Much of the classroom time was focused on practical strategies for integrating nutrition into clinical care. For example, during one session, Devries outlined obstacles providers face, such as Medicare coverage limits and time-crunched appointments. But even with these constraints, he said, providers can still take actions such as conducting a rapid dietary assessment and picking one feasible and actionable area for a patient to try to change.
Guest speakers during the course included Harvard Chan School faculty members Willett, Howard Koh, David Eisenberg, who directs the Teaching Kitchen Collaborative, and Helen Delichatsios.
At the end of the week, students presented their work on two final projects: a personal nutrition intervention that they implemented during the course and a system-wide intervention that they could launch in a real-world setting.
The students embraced their personal nutrition challenges—such as cooking healthy meals at home or giving up afternoon coffee—and reported experiencing positive results even after just a few days. This benefits the students’ health as well as the patients they hope to serve, Devries said. “When health professionals make healthier lifestyle changes, then they’re much more likely to counsel their patients to do likewise.”
The systemic interventions students presented included setting up a food bank for families of children being cared for in a pediatric oncology program, and providing dietician referrals for patients who come to the emergency room with acute exacerbations of diet-related chronic illnesses.
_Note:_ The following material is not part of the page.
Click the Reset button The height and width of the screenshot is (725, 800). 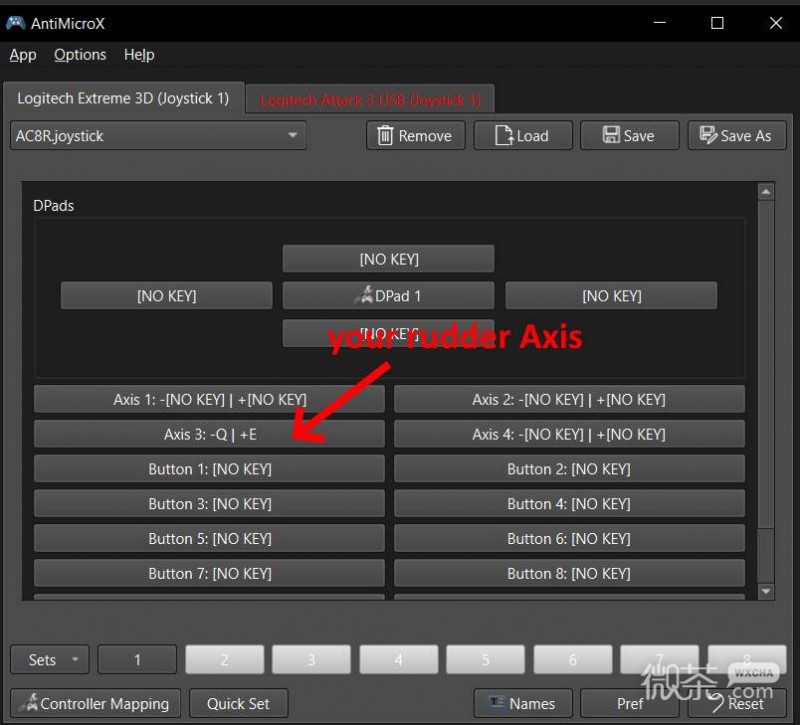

Zezhou (Zach) Zhao, MD-PhD ’28, focused his final project on improving dietary diversity in hospital kitchens. Originally from China, he sympathized with Chinese patients he’s cared for in the U.S. who have struggled to adapt to unfamiliar food. “It’s hard to be in a vulnerable place and eating food that isn’t what they want,” he said. “That really impacts their health experience and potentially can lead to adverse health outcomes, further exacerbating the health care disparities experienced by minority and immigrant populations.”
Zhao said the course left him feeling better equipped to integrate nutrition into his clinical practice. “I realized that you don’t have to change everything [about a patient’s diet] all at once,” he said. “Be confident, be empowering, choose one action item with a patient each time. I am sure that can make a difference.”